■ What to do
Using the records that follow, count the lines containing the word "accomplish" and give that number only.

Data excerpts

###

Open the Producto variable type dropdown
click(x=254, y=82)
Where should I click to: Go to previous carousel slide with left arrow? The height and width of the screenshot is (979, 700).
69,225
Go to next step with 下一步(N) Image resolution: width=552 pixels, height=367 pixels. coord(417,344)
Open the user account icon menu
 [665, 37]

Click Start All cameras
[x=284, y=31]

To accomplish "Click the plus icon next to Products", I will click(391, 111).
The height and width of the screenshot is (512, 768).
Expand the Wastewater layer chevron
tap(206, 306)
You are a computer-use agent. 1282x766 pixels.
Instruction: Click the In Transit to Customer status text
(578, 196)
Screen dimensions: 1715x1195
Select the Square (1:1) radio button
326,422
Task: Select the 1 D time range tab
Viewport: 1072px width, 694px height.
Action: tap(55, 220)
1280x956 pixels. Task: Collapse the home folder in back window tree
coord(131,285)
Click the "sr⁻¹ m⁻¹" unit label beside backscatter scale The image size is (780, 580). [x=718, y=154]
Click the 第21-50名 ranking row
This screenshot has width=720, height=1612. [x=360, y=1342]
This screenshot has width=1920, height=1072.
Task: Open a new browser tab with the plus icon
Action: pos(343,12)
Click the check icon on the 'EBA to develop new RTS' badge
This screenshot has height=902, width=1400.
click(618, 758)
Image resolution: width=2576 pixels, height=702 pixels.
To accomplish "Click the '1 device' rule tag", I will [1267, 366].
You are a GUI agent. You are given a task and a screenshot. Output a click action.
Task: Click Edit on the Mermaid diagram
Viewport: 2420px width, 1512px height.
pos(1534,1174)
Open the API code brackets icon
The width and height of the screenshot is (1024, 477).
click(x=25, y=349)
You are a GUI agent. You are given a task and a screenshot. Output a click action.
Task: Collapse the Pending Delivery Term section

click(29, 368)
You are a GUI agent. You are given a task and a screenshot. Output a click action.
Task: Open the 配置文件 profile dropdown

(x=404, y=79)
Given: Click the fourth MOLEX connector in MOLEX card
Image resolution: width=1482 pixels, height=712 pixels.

###

■ Task response
2